Avons.

Note And Photo From :- Kelowna Trout Angler.

Avons.

The old name of Avon has been used across the spectrum, ie a boy’s name, cars, tyres, cosmetics and UK counties.  For me the name Avon is associated with rivers, fishing rods and floats.

 This is not to be a history or open discussion of rods only a few ramblings. I say this because the web is littered with heated debate about one thing or another and this is not the place – only gentle musings of what was, is and perhaps may be.

There have been some notable Avon rods in the past and they start with split cane.

There was the Wallis Wizard, a rod made famous by F.W.K. Wallis. I believe he was the Mayor of Nottingham at one time.  His name has been synonymous with the rod, a particular style of casting, the Hampshire Avon and one time record holder for the barbel. A fish caught from the Royalty fishery at Christchurch, Hampshire, England.

Any discussion of cane rods will usually bring in the Wallis rod and the debate may become heated. There is a spectrum of opinion from the devotees who almost feel that they have discovered the ‘Holy Grail’ of coarse fishing rods. There wil be those who use a glass fibre equivalent of the rod and then there is the efficient, computer designed carbon rod.

Where you sit at the table will be determined by your sensibilities. The old cane avon is a beautiful piece of cane to behold and to use. It feels right as you sit in the reeds on a mild summer evening waiting for the float to disappear. I don’t believe it to be as efficient as some would have you believe. There you go – controversy already.

I have had the pleasure of using the Wallis Wizard rods from both Hardy’s and Allcocks and those used by some noteable anglers, but for me the magic ends when I put the rod down. It is not the thing I seek. Many years ago I enjoyed many fishing trips with an angler that used to fish with Wallis on the Hampshire Avon.

The late Claude Taylor wanted his Wallis rod renovated and I was honoured with the task. He always said he would try the rod again and use his old Hardy Wallis reel. There is a picture of Claude in an excellent book by Peter Wheat, and he gets a mention in John Bailey’s book. Claude, however, was a good technical angler for all species and he gave me many insights into the minds of barbel anglers of the period, in particular, his days with Wallis and tea on the banks of the Avon.

 However, Claude wanted me to use the newer Hardy glass Avon which he regarded as a much better rod for all types of fishing. Often we would sit under some old trees and float fish together for carp using the Hardy Avon and goose quill floats. At that time Claude’s sight was good, but as it failed I modified his floats with big sight bobs so we could still fish.

I digress, such is the tide of memory. Claude taught me the Wallis Cast using the centre-pin reel on the Avon rod and to this day I still use the centre-pin and Avon rod ( albeit in carbon ).

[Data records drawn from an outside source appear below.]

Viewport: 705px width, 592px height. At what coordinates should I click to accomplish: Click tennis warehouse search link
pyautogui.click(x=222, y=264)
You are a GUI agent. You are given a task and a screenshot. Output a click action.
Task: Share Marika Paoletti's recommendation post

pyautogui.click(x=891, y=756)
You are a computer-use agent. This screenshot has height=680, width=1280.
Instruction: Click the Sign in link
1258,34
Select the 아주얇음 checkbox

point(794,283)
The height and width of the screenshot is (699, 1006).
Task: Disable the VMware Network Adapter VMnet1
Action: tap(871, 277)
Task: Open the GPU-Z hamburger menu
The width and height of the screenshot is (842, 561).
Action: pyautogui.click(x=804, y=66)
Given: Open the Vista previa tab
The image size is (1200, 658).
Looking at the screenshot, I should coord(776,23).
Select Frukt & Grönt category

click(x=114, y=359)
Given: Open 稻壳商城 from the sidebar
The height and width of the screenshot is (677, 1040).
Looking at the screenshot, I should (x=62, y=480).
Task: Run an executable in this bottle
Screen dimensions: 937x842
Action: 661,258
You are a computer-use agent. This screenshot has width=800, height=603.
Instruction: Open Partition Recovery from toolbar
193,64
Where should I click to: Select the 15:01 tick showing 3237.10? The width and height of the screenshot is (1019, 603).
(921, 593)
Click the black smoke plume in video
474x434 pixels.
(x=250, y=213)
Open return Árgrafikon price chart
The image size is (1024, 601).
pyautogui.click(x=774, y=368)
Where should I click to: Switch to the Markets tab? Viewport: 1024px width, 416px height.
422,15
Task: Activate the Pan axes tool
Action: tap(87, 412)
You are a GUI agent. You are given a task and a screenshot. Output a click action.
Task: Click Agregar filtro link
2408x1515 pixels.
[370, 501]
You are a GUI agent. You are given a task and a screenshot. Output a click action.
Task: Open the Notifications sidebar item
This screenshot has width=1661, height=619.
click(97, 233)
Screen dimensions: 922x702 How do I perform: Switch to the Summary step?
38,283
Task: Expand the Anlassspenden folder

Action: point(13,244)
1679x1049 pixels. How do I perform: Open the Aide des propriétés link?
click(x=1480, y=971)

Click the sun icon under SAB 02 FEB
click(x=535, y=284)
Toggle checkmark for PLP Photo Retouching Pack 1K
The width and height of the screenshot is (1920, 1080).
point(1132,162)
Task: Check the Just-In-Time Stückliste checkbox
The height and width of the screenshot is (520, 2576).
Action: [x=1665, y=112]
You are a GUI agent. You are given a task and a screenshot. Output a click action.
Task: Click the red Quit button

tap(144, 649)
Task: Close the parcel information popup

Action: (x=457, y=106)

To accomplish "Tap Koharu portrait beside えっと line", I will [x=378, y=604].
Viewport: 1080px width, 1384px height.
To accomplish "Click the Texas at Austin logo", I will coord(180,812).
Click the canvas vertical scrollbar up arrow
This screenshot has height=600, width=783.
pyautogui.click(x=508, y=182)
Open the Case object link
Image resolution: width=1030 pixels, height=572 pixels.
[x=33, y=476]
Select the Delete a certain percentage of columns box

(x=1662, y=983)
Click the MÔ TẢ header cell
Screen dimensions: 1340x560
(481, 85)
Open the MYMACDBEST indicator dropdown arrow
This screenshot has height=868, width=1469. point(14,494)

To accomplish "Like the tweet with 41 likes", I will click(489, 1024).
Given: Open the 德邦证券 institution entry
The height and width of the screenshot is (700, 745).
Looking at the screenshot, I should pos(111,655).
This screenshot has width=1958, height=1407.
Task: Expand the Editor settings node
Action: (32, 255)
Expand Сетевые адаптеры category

The Wallis Avon was a good rod to use at the time, but in many ways the efficiency improved with the Richard Walker Avon rods. Again they were split cane. The Avon rods were the softer rods of the MK IV stable which gave us a set of serious specimen rods covering carp down to tench, roach and chub etc. The Avon styles heralded the birth of the generation of specimen angling. You can argue whether you agree or disagree, but this is not a forum, only a light hearted mention. The historical perspective can be sort elsewhere, although I welcome anyone who has knowledge that may be put on the site with any pictures that they might like to share. As with all cane rods there were different companies producing the rods, or you could buy the blanks and make up the rod to your style. There was also that breed of skilled artisans who would follow the writings and make their own rods in their sheds. I tried many of these home made rods and the attempts were always a joy to behold.

I think the coming of glass rods spelled the end of an era, although cane is not totally dead, only in the mass market. Maybe that’s a pity. Glass Avon rods were produced at 10′ and 11′ lengths and endorsed by many celebrities. I still have a fondness for both my cane and glass Avons. Mainly because I recall days spent in good company on silent pools or meandering streams in search of fish. Each rod has an associated fish which lingers in the mind.

Fibre glass went through the solid and hollow phase with varying degrees of success, but there was the talk of lighter materials having been developed. Carbon, boron, kevlar etc., were all names in the air.

Carbon fibre finally came and we moved into an emotive age of rod manufacture and use. It seems the old skills had gone and been replaced with the "easily" made carbon rods. This was to deny the great skill and knowledge of the scientists and mathematicians who develop such rods and the engineers who design the actual machines for testing and mass production. There were and are, some excellent rods made with many of these companies engaged in space or tube technologies, even car racing.

As you can see there is great scope for emotive debate on the merits of all these rods. Not here. We only seek to peek through the door. There are sites where the debate rages and you can air your view point. Me, I’ll go fishing and be by the waters edge, sometimes using a rod from each of the stables, and I will be transported back to some English water where I sought a particular fish and the emotion of that time, place and moment will be enough.